Nadie piensa que quería morir. No, nada de eso. Grace era una niña adorable y
buena, con un gran futuro, casada con el hijo del señor Smith, o señor Johnson,
o señor lo que sea, que empezaba a trabajar en las oficinas de Standard Oil. La
pequeña Grace iba con su madre a comprar fruta a los puestos de Mulberry
Street, y siempre regalaba sonrisas a los tenderos.
Todo era
maravilloso hasta que Albert Fish se la llevó a una casa vacía. Albert se
desnudó y le dijo a Grace que ya podía subir. Grace estaba esperando fuera.
Grace llegó arriba y no encontró a nadie. Albert salió de un armario, desnudo.
Grace empezó a llorar, vestida. Intentó huir escaleras abajo, pero Albert la
atrapó. La mató y se la comió. Más tarde comentó algo sobre su dulce y tierno
culito. Grace nunca pudo decir si Albert la violó antes de matarla. Grace nunca
pudo decir si se alegró de que Albert decidiese acabar con su vida. Grace nunca
pudo decir si para ella la muerte fue una liberación. Pero nadie pensó eso.
Grace era una niña dulce y tierna. Dulce y tierna. Albert era un caníbal, un demonio mentiroso
y enfermo. Grace murió por fascículos. Albert murió en una de las sillas
eléctricas del Estado de Nueva York.
El viejo se
sentaría en la silla sonriendo, despertando los nervios del guardia barrigón que
ajustaba las tiras de cuero que sujetaban sus muñecas. El guardia barrigón le
insultaría entre susurros, porque además de guardia barrigón era padre de una
niñita llamada Martha, que tenía los mismos años que la dulce y tierna Grace.

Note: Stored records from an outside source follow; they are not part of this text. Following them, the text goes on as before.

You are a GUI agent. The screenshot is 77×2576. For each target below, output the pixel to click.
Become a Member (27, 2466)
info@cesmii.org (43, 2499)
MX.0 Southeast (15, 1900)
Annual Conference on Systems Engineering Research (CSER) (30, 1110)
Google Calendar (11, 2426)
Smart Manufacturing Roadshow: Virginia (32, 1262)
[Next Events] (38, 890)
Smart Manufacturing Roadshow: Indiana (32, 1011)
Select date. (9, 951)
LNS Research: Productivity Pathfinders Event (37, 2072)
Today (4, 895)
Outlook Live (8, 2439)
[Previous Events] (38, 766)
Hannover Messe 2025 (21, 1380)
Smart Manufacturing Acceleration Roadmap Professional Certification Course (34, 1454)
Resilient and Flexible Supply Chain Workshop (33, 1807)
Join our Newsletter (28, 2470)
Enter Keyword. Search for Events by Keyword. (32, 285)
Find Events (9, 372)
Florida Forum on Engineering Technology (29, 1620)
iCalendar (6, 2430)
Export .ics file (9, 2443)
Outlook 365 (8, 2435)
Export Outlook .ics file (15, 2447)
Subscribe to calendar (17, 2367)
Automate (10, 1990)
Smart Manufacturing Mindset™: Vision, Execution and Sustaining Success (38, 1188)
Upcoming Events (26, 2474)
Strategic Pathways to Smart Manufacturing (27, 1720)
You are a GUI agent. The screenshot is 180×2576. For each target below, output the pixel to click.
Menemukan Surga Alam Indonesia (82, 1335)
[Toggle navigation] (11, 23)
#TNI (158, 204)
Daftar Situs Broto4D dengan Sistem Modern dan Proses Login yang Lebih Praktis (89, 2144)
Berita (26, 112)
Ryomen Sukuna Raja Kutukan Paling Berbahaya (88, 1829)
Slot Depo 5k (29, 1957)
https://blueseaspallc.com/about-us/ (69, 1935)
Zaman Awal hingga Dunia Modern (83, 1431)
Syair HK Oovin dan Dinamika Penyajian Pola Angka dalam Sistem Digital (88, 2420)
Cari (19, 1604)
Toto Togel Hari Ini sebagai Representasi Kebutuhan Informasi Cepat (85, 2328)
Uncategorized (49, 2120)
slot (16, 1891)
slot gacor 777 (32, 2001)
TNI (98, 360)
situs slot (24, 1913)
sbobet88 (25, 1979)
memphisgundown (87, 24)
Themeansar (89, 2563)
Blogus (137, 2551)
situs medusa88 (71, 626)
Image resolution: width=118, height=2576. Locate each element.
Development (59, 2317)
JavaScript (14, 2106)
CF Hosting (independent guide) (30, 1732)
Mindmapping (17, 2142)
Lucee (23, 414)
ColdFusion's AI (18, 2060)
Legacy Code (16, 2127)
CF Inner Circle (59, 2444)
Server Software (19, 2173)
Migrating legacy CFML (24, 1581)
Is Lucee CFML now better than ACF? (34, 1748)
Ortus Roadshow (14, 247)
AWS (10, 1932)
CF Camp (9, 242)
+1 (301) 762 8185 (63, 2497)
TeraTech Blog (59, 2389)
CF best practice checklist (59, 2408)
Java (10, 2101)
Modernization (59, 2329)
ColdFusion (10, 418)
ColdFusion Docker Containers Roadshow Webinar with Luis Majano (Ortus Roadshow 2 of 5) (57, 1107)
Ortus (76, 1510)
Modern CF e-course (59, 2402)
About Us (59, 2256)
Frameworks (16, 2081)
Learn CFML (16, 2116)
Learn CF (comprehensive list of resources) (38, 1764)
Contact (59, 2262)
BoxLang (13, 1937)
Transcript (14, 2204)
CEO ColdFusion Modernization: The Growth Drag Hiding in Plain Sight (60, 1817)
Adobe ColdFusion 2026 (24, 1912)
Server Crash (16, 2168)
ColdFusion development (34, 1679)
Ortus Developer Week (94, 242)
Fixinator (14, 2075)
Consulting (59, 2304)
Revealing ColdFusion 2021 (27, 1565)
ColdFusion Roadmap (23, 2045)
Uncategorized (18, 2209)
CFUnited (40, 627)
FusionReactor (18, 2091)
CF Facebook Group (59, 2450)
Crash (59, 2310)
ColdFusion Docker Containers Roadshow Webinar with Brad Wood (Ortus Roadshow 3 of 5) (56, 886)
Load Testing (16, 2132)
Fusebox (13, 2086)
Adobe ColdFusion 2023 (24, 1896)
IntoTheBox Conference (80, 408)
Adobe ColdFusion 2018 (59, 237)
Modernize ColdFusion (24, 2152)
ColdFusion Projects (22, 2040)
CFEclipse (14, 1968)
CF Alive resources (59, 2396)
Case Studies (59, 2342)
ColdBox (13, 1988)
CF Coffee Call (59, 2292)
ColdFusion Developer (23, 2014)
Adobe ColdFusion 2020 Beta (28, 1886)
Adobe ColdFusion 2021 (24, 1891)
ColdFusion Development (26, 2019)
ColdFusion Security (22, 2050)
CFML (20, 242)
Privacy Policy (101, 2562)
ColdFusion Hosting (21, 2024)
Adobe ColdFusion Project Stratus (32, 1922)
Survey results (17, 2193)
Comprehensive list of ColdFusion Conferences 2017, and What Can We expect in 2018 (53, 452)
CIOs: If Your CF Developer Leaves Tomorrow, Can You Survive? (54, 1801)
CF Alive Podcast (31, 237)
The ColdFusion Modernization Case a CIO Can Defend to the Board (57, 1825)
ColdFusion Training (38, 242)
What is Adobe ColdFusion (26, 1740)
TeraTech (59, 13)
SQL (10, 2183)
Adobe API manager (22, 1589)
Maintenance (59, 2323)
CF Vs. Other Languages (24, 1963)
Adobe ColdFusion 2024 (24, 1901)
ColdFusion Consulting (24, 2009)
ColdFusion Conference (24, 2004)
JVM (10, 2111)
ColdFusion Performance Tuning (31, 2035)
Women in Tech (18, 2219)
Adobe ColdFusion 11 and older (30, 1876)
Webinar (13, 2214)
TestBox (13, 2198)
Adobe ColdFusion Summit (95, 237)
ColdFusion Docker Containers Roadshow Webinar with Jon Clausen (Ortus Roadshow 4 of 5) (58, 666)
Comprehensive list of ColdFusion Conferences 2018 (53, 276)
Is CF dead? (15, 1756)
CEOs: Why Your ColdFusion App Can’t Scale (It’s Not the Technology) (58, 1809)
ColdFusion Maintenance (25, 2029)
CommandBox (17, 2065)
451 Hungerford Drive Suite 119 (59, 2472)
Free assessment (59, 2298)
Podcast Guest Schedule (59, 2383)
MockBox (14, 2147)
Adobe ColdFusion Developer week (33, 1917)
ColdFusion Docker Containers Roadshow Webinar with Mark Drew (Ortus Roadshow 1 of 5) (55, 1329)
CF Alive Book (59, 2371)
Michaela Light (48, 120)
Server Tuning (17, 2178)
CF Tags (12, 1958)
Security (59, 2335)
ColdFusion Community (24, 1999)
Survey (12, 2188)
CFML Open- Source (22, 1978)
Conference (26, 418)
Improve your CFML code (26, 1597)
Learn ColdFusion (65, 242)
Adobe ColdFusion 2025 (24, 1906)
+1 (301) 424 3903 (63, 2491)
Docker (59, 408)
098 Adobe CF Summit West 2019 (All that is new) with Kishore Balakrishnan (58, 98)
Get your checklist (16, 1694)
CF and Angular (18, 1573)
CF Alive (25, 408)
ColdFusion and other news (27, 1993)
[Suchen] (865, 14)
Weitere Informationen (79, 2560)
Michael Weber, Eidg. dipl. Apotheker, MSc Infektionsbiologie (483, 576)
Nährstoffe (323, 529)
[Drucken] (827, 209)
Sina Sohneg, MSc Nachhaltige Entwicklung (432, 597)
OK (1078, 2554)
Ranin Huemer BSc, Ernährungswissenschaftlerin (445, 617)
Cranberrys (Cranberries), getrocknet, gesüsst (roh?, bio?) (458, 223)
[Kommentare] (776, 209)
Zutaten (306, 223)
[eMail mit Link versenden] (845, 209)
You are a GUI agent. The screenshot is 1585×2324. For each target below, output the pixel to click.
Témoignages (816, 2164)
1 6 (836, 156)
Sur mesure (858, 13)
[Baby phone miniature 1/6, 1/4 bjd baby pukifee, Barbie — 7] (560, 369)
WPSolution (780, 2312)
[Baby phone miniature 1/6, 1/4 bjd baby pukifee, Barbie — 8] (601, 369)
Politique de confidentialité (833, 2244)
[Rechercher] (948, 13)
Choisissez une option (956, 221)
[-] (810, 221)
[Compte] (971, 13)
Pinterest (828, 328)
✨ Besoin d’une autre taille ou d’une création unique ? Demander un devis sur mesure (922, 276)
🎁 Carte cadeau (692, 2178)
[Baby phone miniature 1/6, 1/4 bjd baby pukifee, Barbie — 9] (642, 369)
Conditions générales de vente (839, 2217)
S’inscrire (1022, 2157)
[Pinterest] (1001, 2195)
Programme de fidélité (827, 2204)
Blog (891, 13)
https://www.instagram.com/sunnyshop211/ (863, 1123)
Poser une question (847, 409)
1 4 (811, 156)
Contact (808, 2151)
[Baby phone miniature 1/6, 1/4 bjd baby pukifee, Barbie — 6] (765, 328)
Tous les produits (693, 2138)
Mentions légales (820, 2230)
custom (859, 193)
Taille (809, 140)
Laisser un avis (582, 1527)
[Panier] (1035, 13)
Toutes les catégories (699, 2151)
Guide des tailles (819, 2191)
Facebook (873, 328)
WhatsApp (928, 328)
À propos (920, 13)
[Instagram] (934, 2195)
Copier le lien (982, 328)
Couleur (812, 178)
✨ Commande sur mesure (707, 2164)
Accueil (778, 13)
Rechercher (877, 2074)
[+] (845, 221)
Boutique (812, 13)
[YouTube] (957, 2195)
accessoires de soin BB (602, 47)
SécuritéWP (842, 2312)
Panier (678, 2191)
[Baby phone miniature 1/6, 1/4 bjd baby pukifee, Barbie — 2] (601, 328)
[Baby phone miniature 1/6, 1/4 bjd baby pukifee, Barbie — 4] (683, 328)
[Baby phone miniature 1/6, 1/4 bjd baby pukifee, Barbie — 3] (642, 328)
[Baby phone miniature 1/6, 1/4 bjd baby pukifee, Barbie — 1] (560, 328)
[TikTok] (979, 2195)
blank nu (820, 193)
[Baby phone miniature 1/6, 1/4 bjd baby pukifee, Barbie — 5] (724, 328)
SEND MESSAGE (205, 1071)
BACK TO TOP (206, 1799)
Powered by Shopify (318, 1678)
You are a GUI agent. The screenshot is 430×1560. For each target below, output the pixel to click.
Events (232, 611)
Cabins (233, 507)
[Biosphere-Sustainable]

También se llamaba Martha la primera mujer que murió atada a una silla. El
guardia apretó fuerte, se apartó de Albert, y Albert tembló. Tembló en una
silla igual a las que tenían en Ohio o en Texas. Cuando digo igual quiero decir
que cuando actuaban el resultado era siempre el mismo: un cuerpo cuyo proceso
de descomposición había sido acelerado.
Sufrirían muchos
en Nueva York, sufrirían muchos en Ohio, o en Luisiana. Sufrirían muchos en
Texas. En Texas, antes de ejecutarte te llevarían desde el lugar de detención,
que podría ser Big Spring, hasta una prisión en El Paso, por ejemplo.
Recorriendo la
ruta número veinte los dos policías que te acompañan deciden parar en un bar de
carretera. Un bar en un área de servicio prácticamente abandonada. Tú bajarías
con ellos y caminarías siempre entre los dos. Suelen parar en ese bar cuando
llevan a alguien que va a temblar. Muchos de los que fueron ejecutados en
aquellos años en Texas podrían haber pasado por allí. Muchos de los que serán
ejecutados en Texas, en una prisión en El Paso, podrían pasar por aquel bar. La
última copa antes del último escalofrío. En todo Texas se hablaba de ese lugar.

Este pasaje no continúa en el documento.